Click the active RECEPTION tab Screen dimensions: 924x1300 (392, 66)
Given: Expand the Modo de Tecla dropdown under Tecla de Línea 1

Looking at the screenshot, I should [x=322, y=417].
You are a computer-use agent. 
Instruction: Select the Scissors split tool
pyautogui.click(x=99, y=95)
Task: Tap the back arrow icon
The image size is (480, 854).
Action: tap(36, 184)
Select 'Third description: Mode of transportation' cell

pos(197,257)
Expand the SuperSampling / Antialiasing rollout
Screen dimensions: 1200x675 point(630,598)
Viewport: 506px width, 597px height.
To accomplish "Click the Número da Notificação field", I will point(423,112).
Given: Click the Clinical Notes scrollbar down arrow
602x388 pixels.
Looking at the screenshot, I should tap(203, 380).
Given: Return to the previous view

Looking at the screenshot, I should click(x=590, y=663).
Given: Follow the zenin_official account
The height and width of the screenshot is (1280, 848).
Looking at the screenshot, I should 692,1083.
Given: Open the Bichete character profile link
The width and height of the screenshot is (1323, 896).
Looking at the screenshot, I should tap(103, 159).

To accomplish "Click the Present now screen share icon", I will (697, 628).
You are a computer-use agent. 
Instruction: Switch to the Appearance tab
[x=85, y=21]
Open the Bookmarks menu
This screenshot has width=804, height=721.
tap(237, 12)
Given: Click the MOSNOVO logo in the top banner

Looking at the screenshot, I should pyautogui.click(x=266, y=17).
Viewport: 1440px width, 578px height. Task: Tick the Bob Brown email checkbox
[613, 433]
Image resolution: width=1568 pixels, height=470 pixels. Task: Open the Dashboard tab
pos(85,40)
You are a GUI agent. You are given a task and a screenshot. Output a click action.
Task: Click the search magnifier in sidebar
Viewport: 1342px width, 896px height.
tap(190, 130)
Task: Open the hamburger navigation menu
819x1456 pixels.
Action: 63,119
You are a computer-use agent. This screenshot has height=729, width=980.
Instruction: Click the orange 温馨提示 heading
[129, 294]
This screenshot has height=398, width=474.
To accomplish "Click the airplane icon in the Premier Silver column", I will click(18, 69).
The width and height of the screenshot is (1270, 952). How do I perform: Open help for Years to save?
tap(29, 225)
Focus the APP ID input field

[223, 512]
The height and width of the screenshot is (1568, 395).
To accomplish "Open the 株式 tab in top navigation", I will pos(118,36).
####################
**Task requirements**
Go through the data and show every line where "arrow" occurs.

**Problem solution**
Task: Tap the back arrow icon
Given: Click the Clinical Notes scrollbar down arrow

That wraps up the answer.